Nenhum animal será submetido a maus tratos nem a atos cruéis.

Se for necessário matar um animal, ele deve de ser morto instantaneamente, sem dor e de modo a não provocar-lhe angústia.

Artigo 4

Todo animal pertencente a uma espécie selvagem tem o direito de viver livre no seu próprio ambiente natural, terrestre, aéreo ou aquático e tem o direito de se reproduzir.

Toda privação de liberdade, mesmo que tenha fins educativos, é contrária a este direito.

Artigo 5

Todo animal pertencente a uma espécie que viva tradicionalmente no meio ambiente do homem tem o direito de viver e de crescer ao ritmo e nas condições de vida e de liberdade que são próprias da sua espécie.

Toda modificação deste ritmo ou destas condições que forem impostas pelo homem com fins mercantis é contrária a este direito.

Artigo 6

Todo animal que o homem escolheu para seu companheiro tem direito a uma duração de vida conforme a sua longevidade natural.

O abandono de um animal é um ato cruel e degradante.

Artigo 7

Todo animal de trabalho tem direito a uma limitação razoável de duração e de intensidade de trabalho, a uma alimentação reparadora e ao repouso.

Artigo 8

A experimentação animal que implique sofrimento físico ou psicológico é incompatível com os direitos do animal, quer se trate de uma experiência médica, científica, comercial ou qualquer que seja a forma de experimentação.

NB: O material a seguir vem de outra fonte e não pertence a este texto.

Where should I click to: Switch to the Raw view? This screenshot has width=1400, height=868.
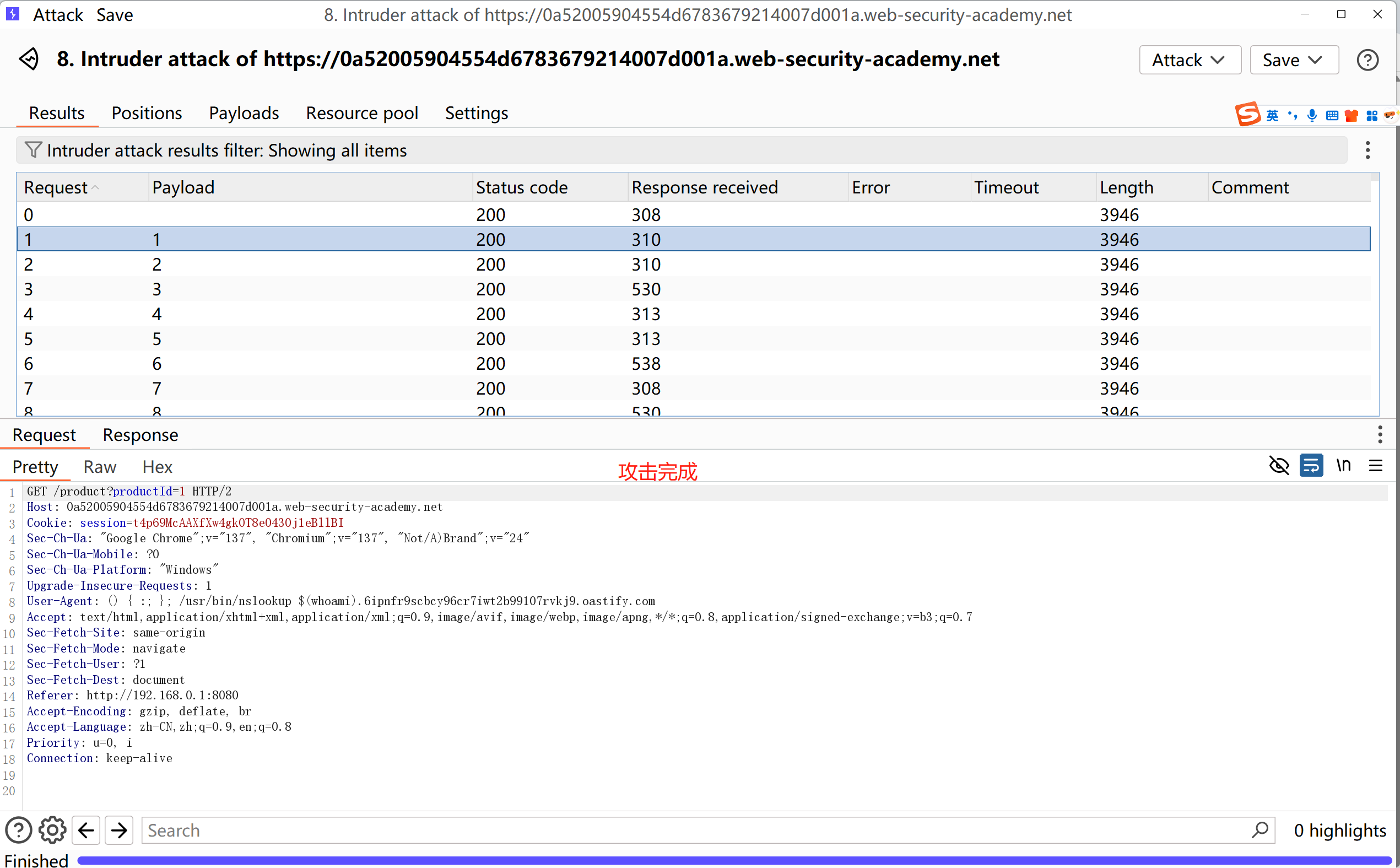[x=100, y=467]
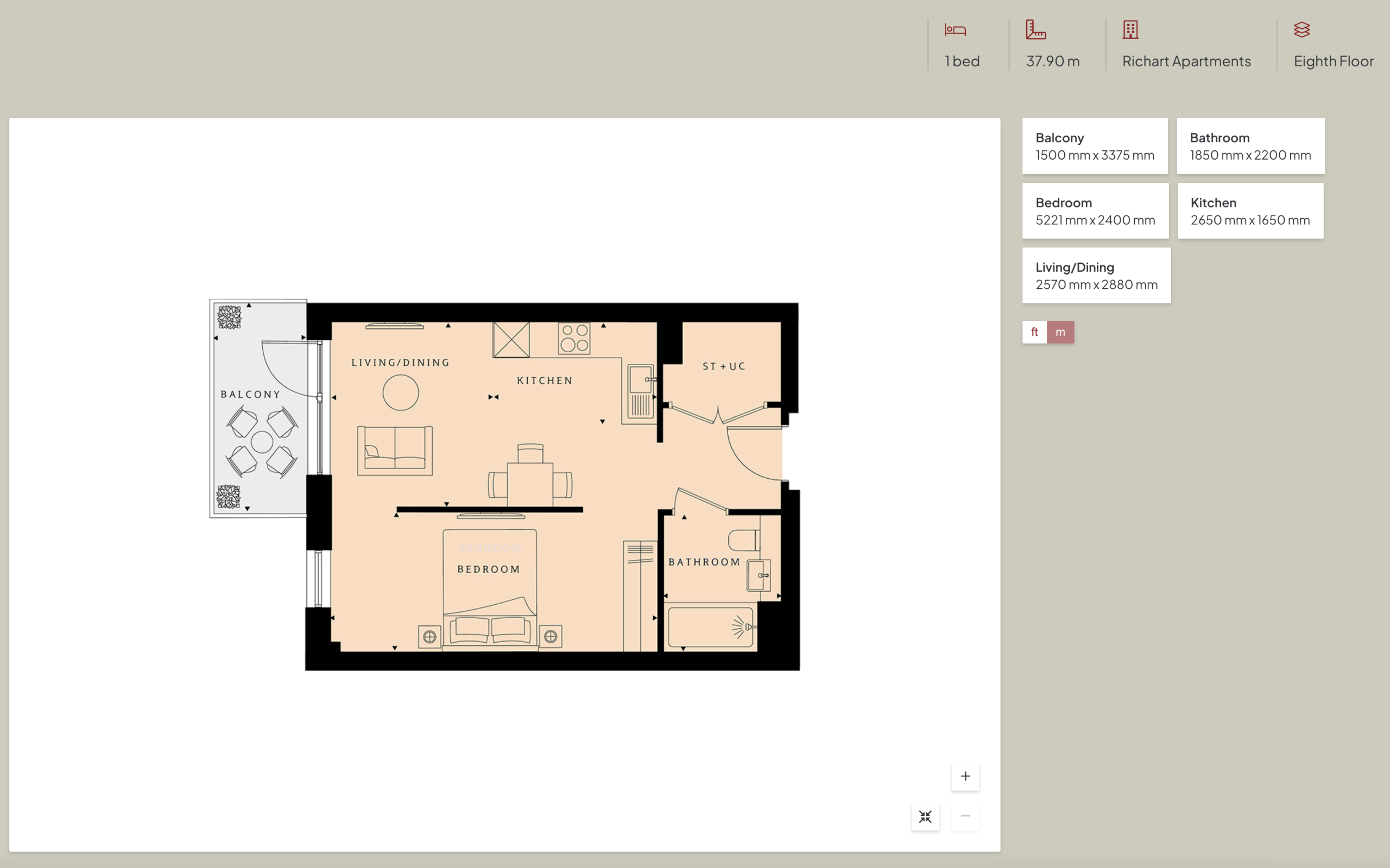
Task: Click the BALCONY label on floor plan
Action: [x=250, y=395]
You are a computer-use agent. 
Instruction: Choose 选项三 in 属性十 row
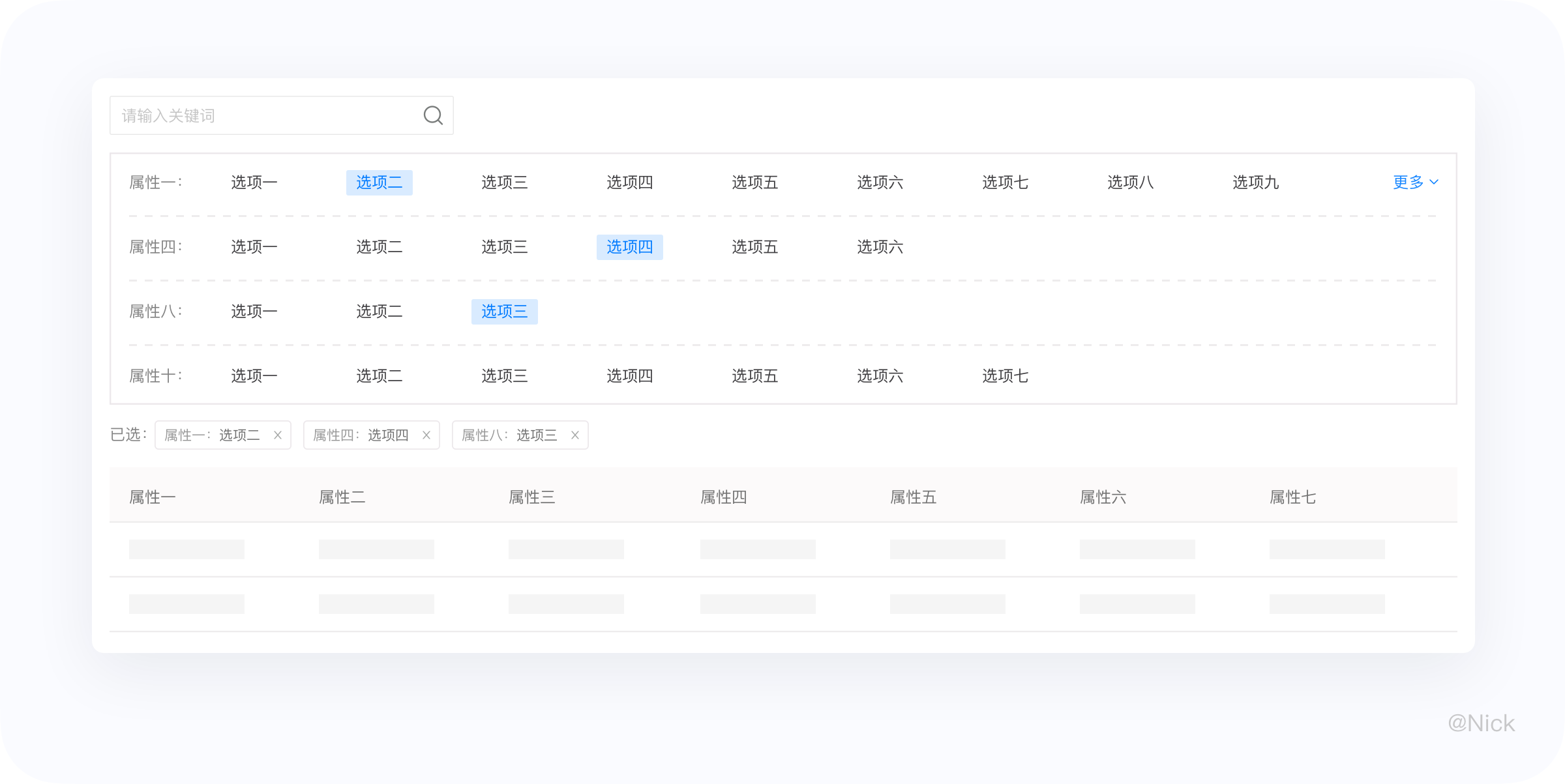tap(504, 376)
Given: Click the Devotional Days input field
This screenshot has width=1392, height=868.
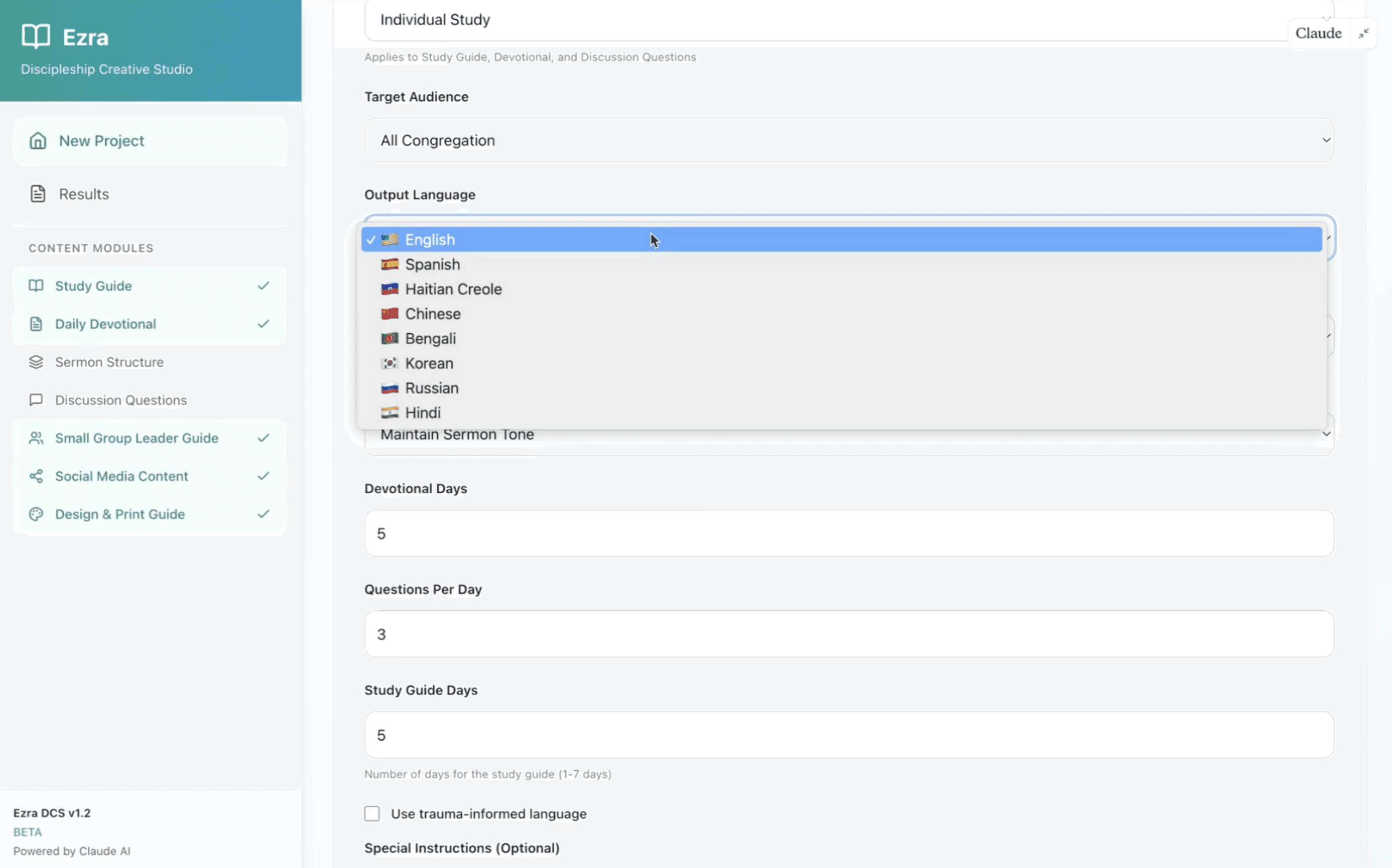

As técnicas de substituição devem de ser utilizadas e desenvolvidas.

Artigo 9

Quando o animal é criado para alimentação, ele deve de ser alimentado, alojado, transportado e morto sem que disso resulte para ele nem ansiedade nem dor.

Artigo 10

Nenhum animal deve de ser explorado para divertimento do homem.

As exibições de animais e os espetáculos que utilizem animais são incompatíveis com a dignidade do animal.

Artigo 11

Todo ato que implique a morte de um animal sem necessidade é um biocídio, isto é um crime contra a vida.

Artigo 12

Todo o ato que implique a morte de grande um número de animais selvagens é um genocídio, isto é, um crime contra a espécie.

A poluição e a destruição do ambiente natural conduzem ao genocídio.

Artigo 13

O animal morto deve de ser tratado com respeito.

As cenas de violência em que os animais são vítimas devem de ser vetadas no cinema e na televisão, salvo se elas tiverem por finalidade demonstrar um atentado aos direitos dos animais.

Artigo 14

Os organismos de proteção e de salvaguarda dos animais devem estar representados em nível governamental.

Os direitos do animal devem ser defendidos pela lei como os direitos do homem.